• [VOTRE TÂCHE]:
Repérez dans la liste ci-dessous chaque ligne qui contient le mot « Georgia » et recopiez-la, s'il vous plaît. Tenez compte des majuscules et des minuscules.

Quelques enregistrements:
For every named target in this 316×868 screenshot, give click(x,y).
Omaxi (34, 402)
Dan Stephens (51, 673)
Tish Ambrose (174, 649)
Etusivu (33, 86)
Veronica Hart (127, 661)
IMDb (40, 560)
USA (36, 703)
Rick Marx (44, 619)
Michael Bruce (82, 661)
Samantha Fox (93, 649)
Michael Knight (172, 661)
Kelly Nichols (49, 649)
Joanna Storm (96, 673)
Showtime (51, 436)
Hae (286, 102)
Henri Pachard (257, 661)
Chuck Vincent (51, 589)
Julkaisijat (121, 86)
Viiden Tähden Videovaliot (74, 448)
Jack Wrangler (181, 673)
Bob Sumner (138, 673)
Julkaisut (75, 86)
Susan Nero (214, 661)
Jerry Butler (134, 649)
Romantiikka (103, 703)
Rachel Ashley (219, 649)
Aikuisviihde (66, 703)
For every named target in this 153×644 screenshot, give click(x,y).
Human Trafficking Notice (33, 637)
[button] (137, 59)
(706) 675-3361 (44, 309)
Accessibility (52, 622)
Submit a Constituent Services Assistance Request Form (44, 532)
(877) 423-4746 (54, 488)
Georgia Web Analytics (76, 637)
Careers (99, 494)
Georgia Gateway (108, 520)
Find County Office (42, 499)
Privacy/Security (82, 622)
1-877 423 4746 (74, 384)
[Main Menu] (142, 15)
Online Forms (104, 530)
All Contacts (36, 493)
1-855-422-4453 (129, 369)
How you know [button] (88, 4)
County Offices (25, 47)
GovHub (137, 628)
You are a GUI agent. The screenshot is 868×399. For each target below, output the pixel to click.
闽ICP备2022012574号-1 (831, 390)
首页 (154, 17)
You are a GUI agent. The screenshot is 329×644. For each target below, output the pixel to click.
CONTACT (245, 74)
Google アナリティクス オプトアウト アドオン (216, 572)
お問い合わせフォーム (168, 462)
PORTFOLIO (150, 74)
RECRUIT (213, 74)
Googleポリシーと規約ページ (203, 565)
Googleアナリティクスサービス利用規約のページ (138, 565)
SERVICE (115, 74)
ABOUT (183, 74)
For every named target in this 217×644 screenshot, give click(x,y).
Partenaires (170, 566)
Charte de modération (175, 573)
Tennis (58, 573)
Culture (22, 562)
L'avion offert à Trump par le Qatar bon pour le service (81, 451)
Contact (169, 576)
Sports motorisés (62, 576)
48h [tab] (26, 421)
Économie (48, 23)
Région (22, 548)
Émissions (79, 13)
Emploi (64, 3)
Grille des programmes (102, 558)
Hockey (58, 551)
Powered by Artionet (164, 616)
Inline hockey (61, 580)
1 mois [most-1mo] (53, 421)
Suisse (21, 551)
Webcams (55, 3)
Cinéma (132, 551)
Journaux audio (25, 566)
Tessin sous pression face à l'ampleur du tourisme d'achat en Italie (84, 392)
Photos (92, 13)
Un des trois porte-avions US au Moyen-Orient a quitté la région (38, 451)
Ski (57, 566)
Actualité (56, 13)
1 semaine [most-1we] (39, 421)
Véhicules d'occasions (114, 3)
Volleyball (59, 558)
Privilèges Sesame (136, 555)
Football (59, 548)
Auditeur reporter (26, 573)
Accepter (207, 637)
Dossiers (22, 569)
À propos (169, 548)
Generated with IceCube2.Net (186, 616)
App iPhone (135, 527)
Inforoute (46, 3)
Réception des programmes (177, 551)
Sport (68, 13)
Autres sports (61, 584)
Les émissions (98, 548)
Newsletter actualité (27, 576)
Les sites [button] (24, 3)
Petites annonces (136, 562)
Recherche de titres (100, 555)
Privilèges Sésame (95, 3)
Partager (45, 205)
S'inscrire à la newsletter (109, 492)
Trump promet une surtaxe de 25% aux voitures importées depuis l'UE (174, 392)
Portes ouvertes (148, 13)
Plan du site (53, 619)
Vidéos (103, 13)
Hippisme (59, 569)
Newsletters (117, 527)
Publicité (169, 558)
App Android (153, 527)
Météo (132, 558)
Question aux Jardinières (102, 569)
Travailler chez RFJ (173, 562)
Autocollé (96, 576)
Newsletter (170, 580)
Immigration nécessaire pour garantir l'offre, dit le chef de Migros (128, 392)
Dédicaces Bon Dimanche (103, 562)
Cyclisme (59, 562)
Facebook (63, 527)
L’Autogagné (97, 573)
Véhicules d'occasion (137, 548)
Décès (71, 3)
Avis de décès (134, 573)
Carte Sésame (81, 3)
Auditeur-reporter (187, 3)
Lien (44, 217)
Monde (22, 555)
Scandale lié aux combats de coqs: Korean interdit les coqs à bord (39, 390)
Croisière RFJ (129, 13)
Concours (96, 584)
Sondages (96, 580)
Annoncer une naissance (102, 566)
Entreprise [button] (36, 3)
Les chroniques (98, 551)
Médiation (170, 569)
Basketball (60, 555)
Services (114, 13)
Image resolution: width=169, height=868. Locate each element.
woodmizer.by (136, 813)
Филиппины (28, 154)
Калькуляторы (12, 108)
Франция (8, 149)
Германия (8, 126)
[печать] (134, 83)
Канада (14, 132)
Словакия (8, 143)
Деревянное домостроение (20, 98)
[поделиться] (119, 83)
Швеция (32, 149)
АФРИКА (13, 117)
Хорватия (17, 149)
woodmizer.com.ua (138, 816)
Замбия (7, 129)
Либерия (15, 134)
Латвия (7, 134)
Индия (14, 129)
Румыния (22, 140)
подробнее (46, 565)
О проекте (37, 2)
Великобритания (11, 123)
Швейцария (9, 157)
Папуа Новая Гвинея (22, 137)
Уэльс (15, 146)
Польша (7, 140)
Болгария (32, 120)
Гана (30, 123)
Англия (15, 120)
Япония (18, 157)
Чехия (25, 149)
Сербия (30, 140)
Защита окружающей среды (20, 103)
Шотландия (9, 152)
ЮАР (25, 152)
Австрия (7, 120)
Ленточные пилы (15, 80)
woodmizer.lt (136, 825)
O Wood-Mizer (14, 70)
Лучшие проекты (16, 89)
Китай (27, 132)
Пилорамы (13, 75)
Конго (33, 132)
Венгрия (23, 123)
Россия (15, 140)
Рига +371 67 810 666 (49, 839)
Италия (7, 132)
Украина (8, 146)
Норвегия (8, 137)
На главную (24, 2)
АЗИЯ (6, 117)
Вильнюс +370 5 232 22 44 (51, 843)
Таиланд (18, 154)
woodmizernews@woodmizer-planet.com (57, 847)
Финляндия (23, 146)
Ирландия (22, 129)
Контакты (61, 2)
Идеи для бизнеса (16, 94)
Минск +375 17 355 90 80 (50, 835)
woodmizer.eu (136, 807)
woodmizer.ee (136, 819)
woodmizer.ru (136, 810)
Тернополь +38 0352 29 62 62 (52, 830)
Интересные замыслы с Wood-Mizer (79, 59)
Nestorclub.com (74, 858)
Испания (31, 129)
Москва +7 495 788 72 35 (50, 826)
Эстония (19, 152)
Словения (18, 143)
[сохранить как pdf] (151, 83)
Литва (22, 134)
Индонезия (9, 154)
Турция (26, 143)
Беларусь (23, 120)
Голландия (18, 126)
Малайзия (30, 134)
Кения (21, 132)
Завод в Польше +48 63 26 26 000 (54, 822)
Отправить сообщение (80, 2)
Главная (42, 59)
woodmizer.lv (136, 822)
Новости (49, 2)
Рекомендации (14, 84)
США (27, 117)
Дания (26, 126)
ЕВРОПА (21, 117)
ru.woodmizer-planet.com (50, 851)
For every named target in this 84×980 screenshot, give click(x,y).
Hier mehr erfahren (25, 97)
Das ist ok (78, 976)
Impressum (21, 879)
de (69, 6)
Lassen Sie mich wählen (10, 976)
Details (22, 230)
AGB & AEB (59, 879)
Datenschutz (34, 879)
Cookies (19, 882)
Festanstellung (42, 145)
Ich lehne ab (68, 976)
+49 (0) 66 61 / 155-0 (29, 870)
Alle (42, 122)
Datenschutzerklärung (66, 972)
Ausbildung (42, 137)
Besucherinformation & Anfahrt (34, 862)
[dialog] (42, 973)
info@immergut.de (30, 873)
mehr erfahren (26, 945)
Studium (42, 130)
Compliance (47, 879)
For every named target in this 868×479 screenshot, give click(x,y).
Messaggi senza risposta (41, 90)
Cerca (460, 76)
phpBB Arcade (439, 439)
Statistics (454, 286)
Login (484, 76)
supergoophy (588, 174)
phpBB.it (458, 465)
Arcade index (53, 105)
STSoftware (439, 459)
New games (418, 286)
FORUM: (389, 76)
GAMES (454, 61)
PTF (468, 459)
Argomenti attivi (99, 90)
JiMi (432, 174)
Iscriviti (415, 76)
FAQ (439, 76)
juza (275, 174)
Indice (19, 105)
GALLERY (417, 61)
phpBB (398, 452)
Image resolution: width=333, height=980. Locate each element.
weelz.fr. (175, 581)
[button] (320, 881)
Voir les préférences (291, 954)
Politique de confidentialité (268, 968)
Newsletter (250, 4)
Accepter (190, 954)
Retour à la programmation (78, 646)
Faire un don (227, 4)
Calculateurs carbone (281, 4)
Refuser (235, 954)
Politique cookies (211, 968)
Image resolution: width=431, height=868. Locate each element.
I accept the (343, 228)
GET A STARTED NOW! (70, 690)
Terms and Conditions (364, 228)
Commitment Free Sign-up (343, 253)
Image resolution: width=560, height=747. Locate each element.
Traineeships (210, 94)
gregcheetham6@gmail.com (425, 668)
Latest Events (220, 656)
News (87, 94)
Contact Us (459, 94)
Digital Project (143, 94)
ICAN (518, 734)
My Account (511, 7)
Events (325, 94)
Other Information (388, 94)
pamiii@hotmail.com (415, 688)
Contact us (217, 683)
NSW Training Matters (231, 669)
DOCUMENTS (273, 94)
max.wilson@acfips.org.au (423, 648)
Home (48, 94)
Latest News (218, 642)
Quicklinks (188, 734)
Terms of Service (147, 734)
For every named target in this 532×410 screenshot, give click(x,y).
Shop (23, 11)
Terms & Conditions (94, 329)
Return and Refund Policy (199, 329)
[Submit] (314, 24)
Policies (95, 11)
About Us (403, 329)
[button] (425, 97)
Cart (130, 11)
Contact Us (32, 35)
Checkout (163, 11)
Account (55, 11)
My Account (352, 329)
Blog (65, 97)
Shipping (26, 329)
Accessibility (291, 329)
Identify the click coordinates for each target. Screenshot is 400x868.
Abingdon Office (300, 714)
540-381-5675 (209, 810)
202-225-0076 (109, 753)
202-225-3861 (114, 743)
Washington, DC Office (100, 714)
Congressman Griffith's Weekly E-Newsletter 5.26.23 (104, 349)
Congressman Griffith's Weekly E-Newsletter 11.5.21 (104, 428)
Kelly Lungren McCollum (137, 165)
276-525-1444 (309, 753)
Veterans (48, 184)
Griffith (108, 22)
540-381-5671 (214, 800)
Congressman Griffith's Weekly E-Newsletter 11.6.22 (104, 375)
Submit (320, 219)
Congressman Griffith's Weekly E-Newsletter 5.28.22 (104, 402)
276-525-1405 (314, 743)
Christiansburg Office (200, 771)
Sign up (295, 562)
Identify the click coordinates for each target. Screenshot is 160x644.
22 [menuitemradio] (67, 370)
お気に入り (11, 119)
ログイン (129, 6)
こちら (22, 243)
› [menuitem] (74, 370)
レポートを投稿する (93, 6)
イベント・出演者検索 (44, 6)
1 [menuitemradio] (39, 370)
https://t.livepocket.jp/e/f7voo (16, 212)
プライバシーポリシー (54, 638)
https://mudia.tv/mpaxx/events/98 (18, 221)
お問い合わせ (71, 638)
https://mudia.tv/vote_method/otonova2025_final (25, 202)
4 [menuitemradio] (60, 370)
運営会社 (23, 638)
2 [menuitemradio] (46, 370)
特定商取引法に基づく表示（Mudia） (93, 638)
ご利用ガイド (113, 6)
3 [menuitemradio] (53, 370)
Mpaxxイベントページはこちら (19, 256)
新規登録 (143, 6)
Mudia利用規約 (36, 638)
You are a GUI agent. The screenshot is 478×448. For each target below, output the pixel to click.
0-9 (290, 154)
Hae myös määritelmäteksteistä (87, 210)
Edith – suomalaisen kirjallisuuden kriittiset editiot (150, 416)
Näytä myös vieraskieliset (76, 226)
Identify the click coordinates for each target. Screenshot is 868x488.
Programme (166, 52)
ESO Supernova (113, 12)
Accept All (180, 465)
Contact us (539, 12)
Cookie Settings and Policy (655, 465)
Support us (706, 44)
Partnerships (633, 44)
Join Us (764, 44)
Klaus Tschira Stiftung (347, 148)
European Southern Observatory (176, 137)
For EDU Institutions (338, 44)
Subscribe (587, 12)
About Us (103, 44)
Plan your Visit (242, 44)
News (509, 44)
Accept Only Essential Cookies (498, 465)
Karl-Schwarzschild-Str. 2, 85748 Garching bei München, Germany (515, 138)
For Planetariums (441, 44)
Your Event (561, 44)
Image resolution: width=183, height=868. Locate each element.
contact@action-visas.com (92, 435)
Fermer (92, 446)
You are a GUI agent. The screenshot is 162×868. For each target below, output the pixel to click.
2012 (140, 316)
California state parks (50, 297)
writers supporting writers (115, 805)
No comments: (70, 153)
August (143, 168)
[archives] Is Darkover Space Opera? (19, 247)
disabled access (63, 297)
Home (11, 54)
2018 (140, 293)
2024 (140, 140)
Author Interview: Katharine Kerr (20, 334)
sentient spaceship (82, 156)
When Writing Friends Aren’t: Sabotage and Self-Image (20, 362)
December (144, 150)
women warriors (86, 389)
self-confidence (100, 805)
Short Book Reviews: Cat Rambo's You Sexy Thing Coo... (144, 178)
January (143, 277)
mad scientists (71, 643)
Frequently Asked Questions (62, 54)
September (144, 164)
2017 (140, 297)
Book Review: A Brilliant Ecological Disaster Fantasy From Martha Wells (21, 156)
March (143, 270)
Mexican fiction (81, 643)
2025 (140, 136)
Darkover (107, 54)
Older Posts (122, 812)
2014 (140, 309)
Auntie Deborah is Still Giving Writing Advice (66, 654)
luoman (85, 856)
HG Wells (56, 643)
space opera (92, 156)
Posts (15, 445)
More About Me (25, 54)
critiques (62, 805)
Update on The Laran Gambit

• [CORRIGÉ]:
Georgia Web Analytics (76, 637)
Georgia Gateway (108, 520)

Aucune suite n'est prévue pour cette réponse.